RECORDS FOR THIS TASK |
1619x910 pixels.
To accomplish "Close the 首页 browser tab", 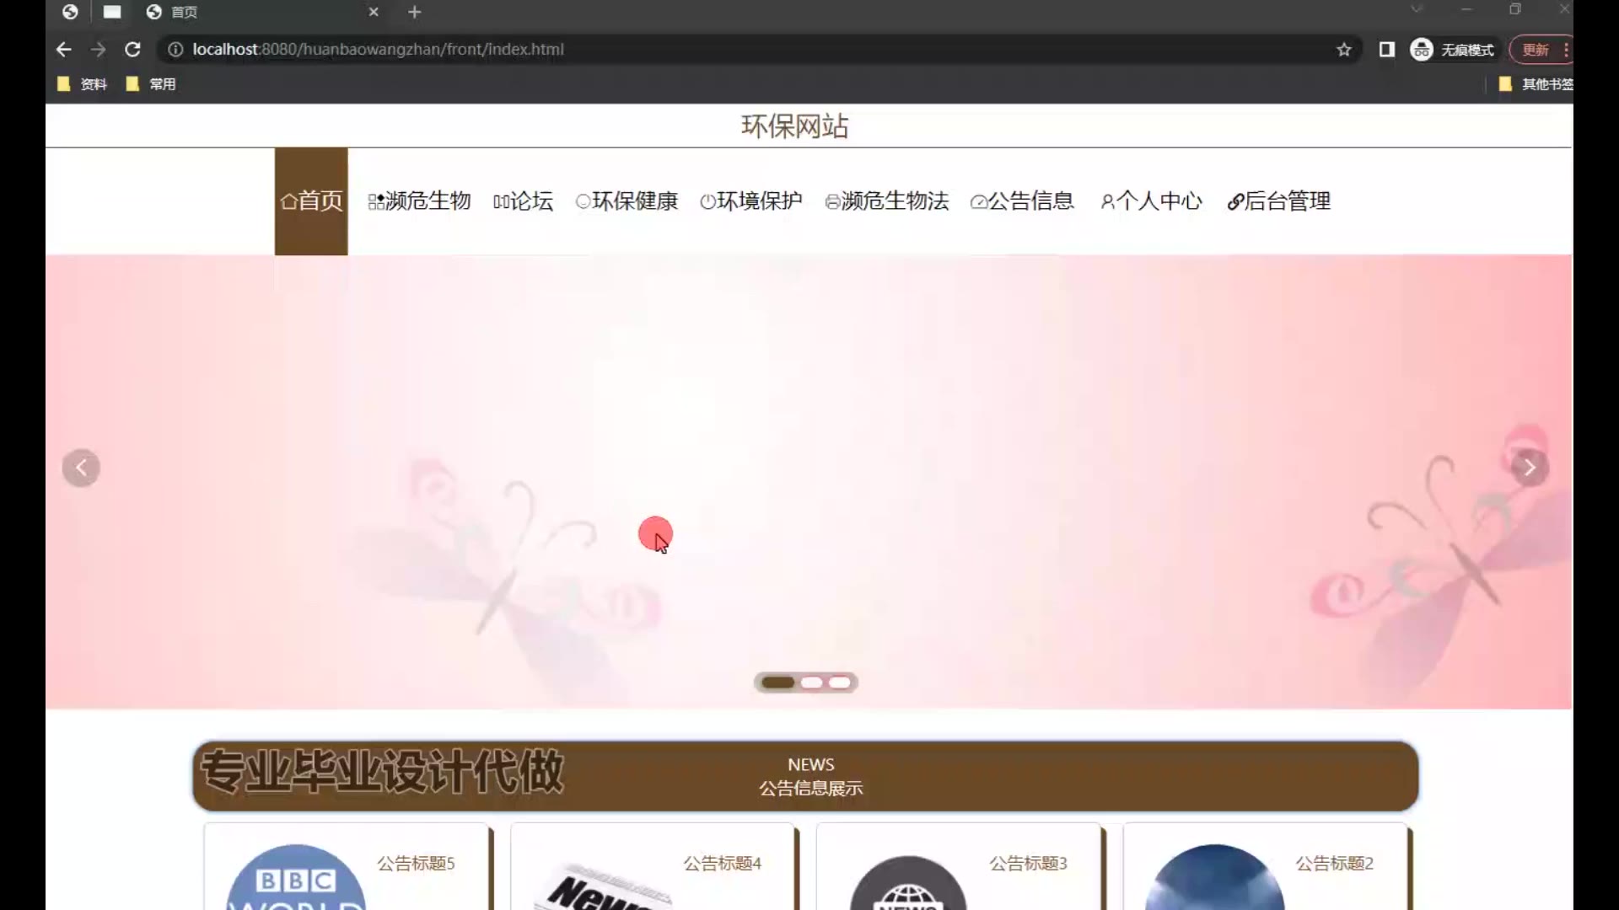I will (374, 12).
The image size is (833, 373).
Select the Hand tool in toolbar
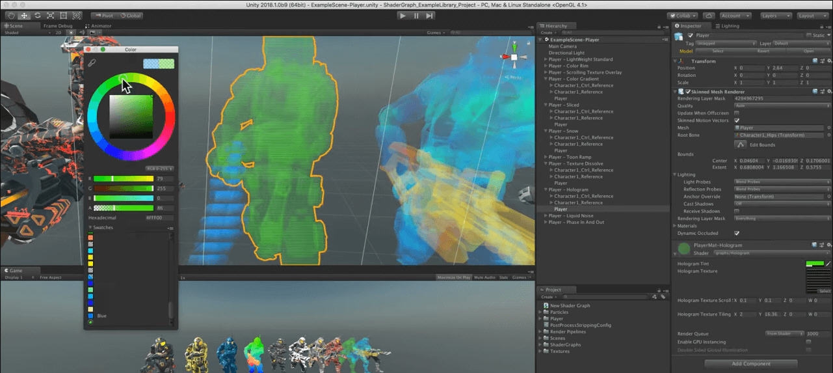pos(10,15)
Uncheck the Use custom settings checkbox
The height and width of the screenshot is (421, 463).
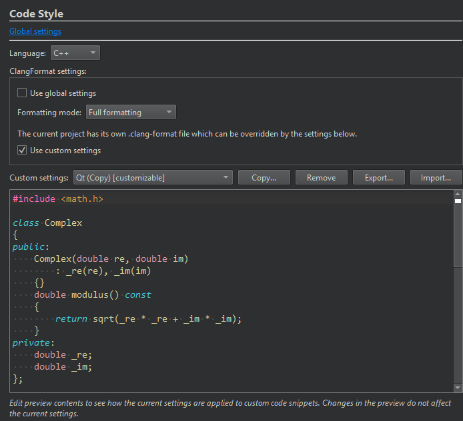22,151
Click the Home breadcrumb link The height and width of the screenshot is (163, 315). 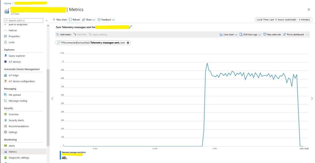pos(7,3)
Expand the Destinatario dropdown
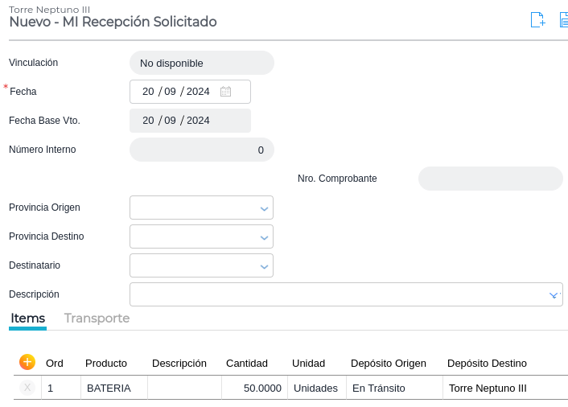Viewport: 568px width, 407px height. [x=263, y=266]
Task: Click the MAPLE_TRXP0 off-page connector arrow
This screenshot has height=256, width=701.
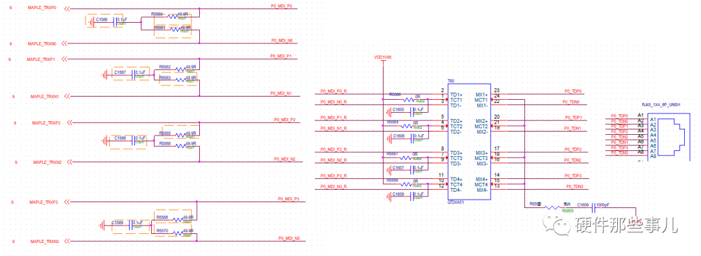Action: pos(66,8)
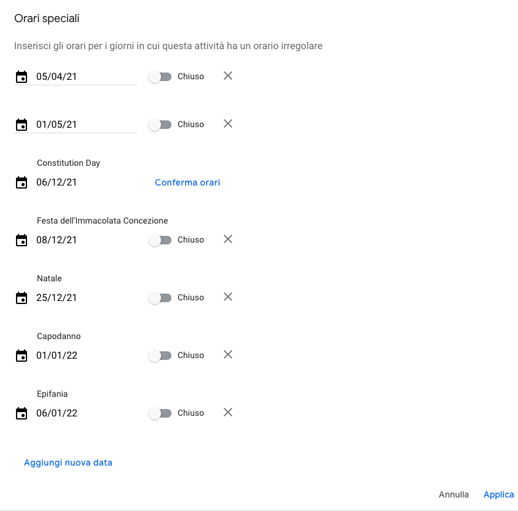This screenshot has height=511, width=518.
Task: Click Conferma orari for Constitution Day
Action: (187, 182)
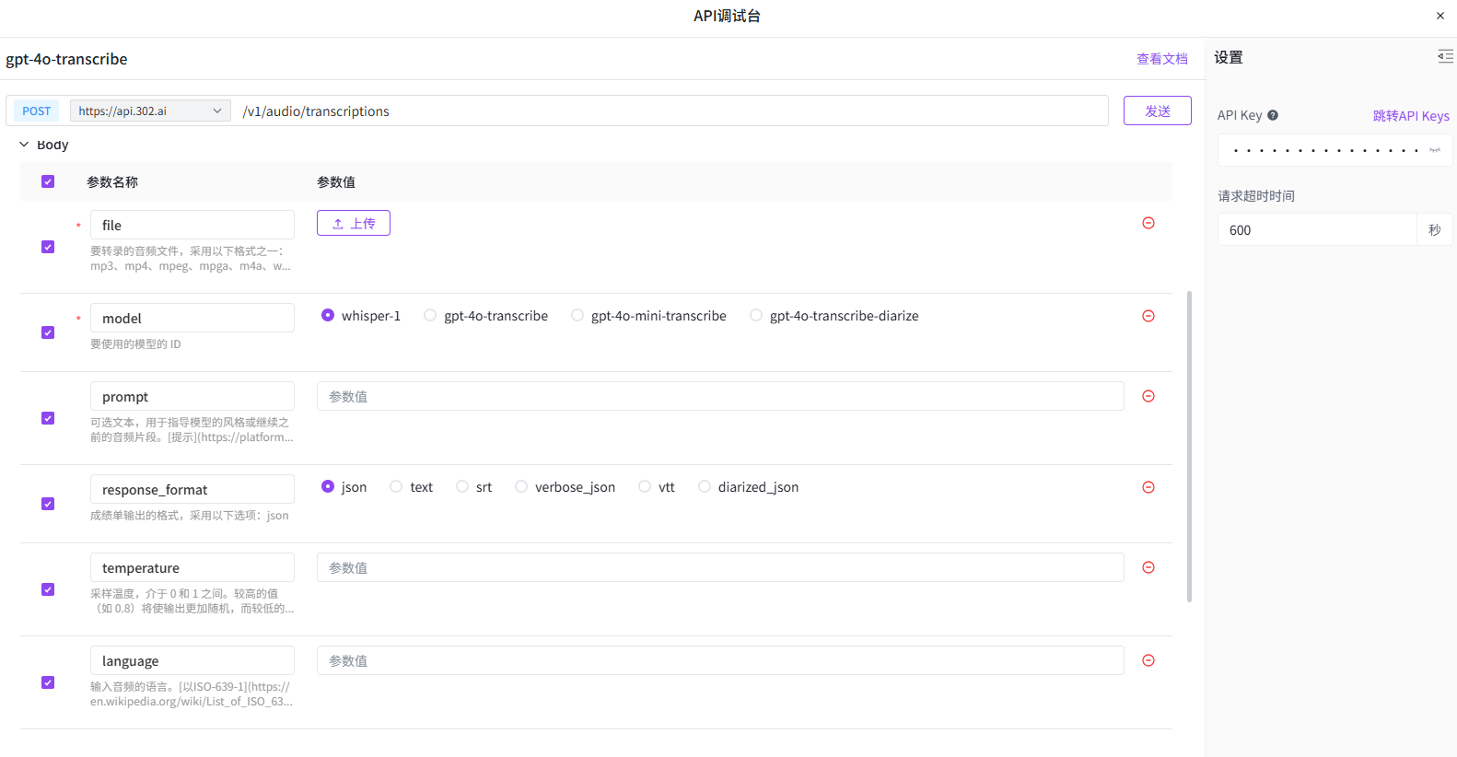Focus the request timeout input field

1316,230
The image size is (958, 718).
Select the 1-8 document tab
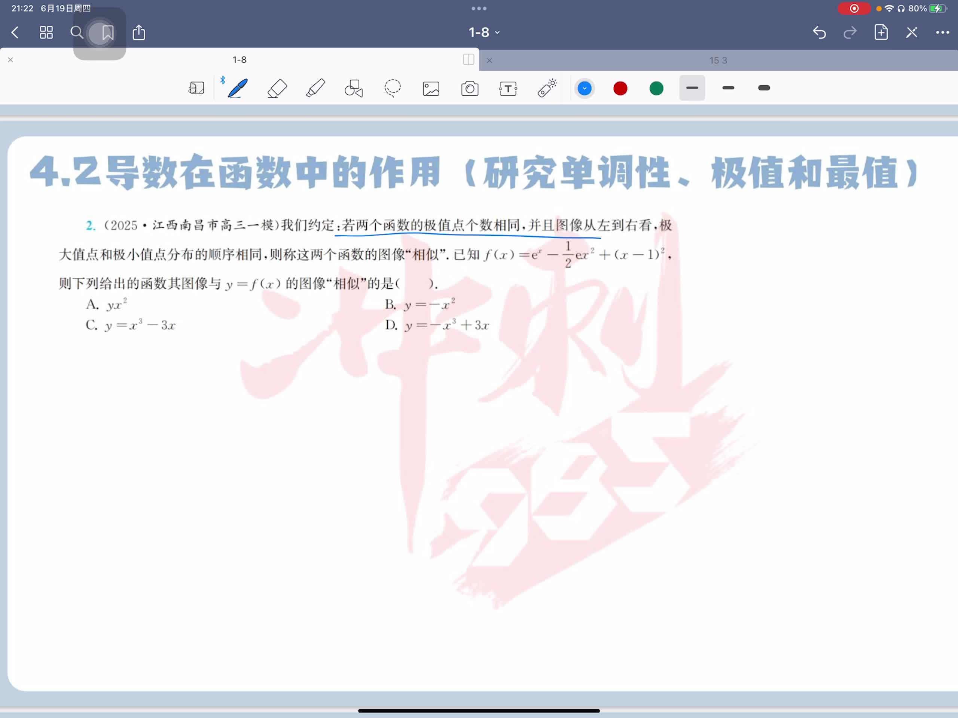point(239,60)
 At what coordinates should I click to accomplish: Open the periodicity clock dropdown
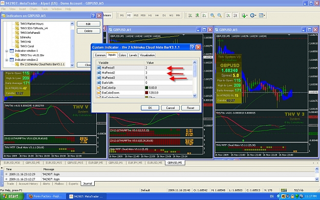pos(253,15)
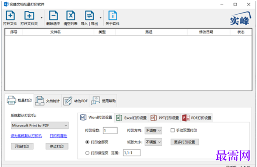
Task: Click the 打开文件 (Open File) toolbar icon
Action: tap(10, 16)
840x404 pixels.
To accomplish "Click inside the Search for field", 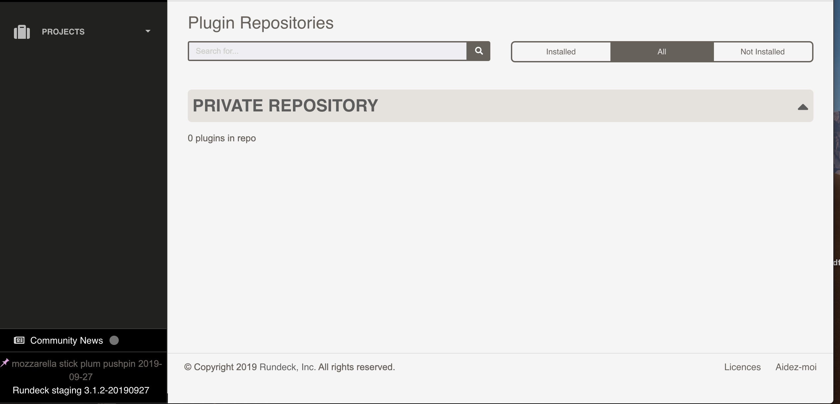I will tap(326, 51).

GIVEN REQUEST | Find every line in the entries above that contains the string "size" and copy each one. Case counts.

IN RESPONSE |
The image size is (833, 373).
The image size is (958, 718).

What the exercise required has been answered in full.